↓↓↓

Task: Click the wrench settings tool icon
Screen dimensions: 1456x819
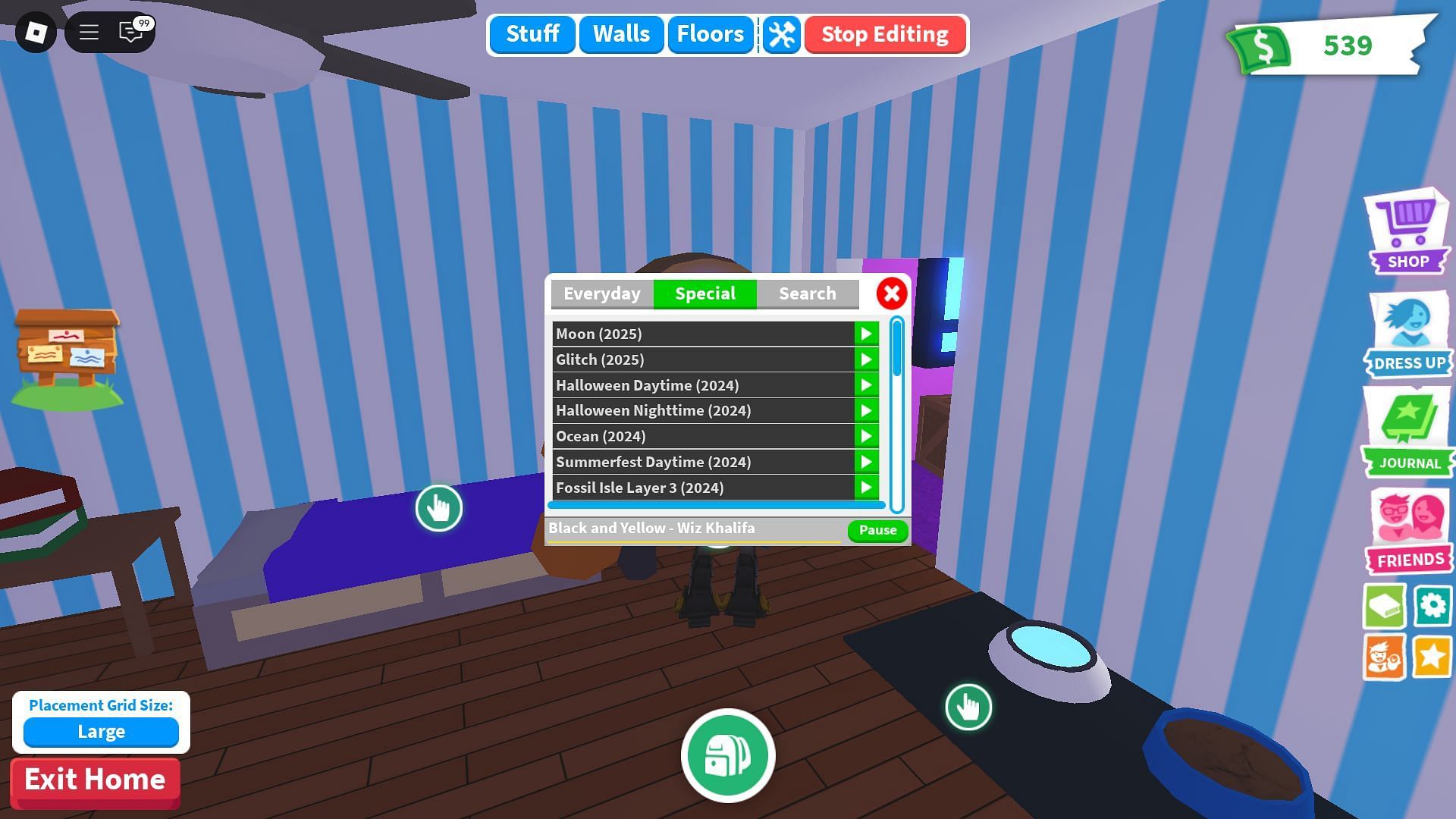Action: click(782, 33)
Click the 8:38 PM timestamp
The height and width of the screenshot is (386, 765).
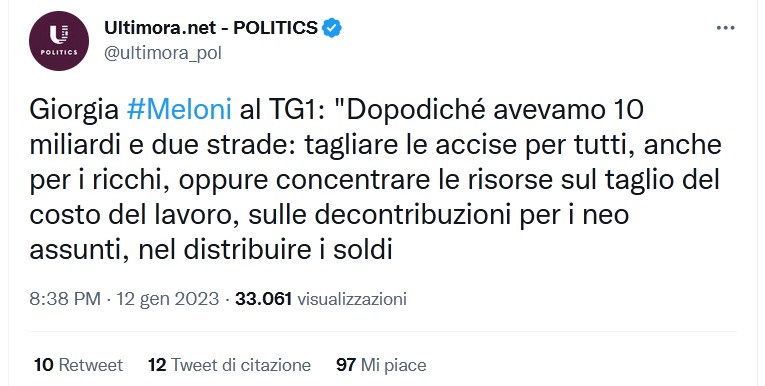tap(65, 299)
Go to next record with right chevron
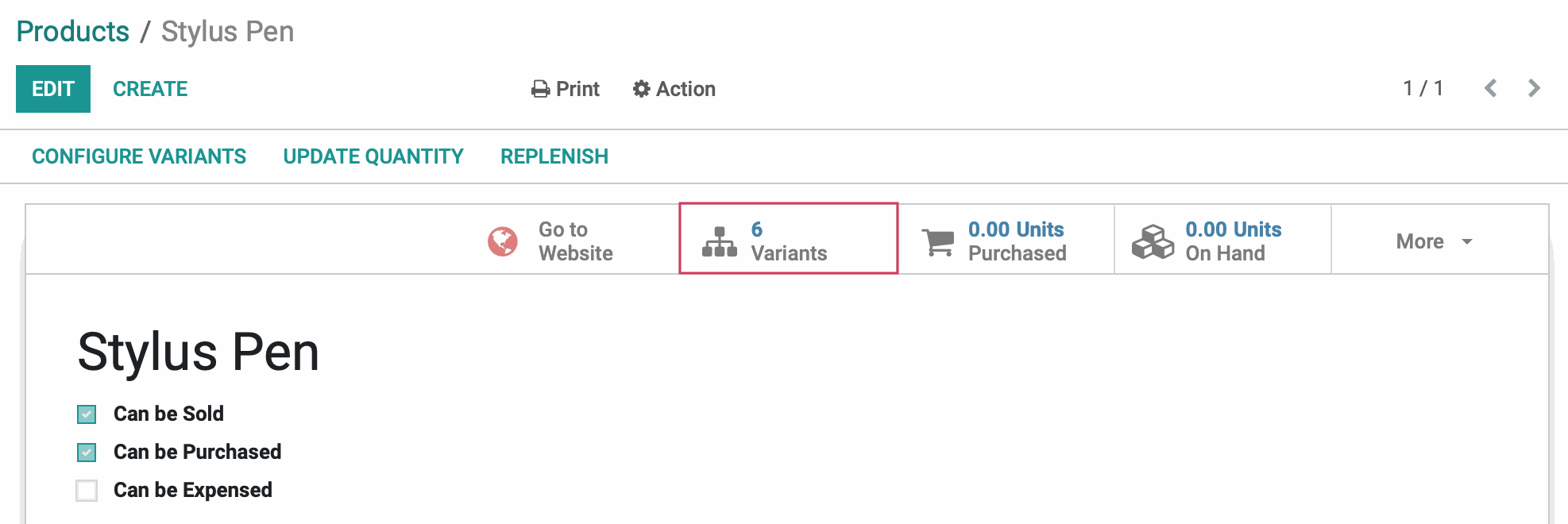1568x524 pixels. point(1534,88)
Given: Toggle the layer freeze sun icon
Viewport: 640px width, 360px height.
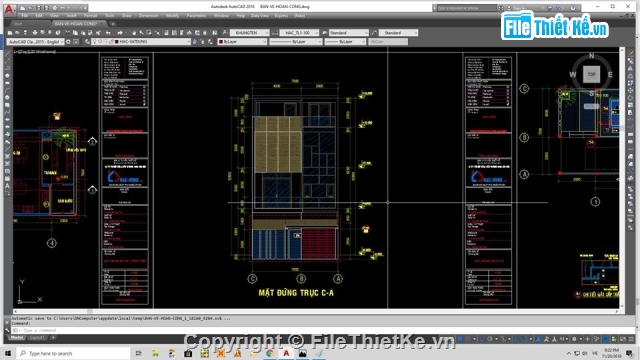Looking at the screenshot, I should point(100,42).
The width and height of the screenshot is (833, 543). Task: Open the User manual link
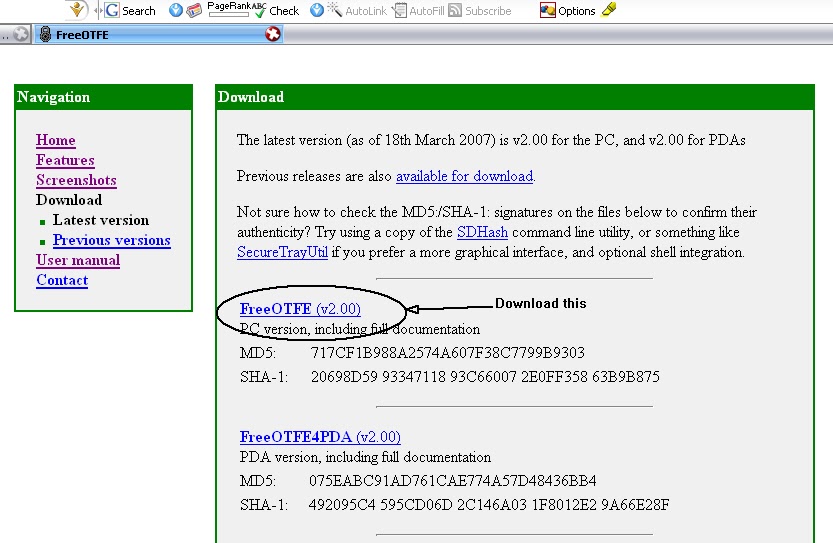(78, 261)
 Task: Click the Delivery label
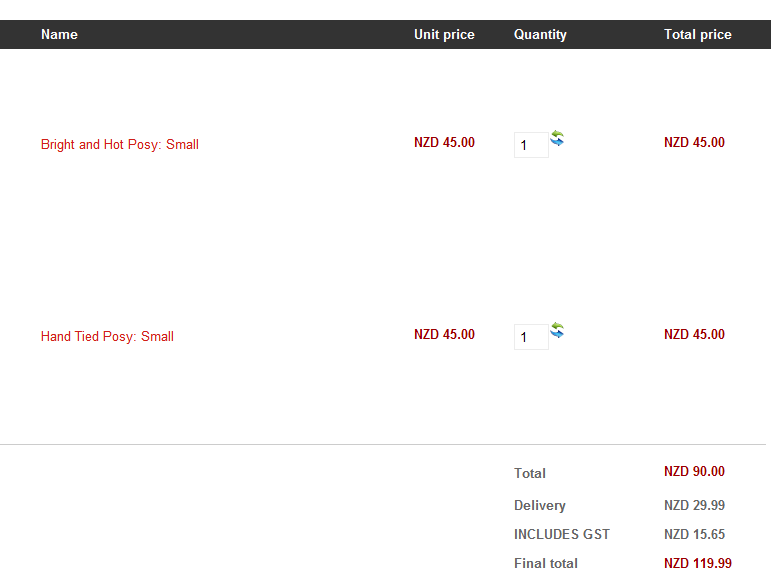coord(540,505)
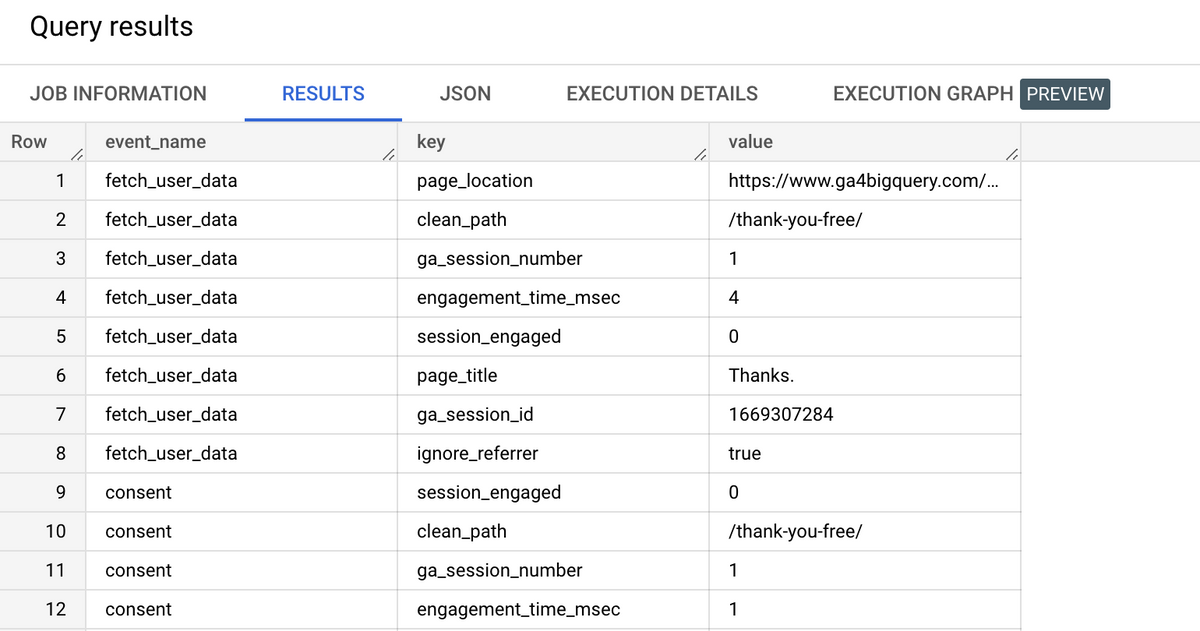Select the event_name column header
Image resolution: width=1200 pixels, height=631 pixels.
click(x=153, y=141)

↑↑↑

Task brief
Would you print the material exactly once more, without any of its pictures?

Answer to the exercise
Task: Click the wrench settings tool icon
Screen dimensions: 1456x819
Action: click(782, 33)
Click the 8:38 PM timestamp
The height and width of the screenshot is (386, 765).
tap(65, 299)
Go to next record with right chevron
1568x524 pixels. point(1534,88)
Given: Toggle the layer freeze sun icon
Viewport: 640px width, 360px height.
Looking at the screenshot, I should point(100,42).
The width and height of the screenshot is (833, 543). Task: Open the User manual link
(78, 261)
 Task: Click the Delivery label
coord(540,505)
Select the event_name column header
Image resolution: width=1200 pixels, height=631 pixels.
click(x=153, y=141)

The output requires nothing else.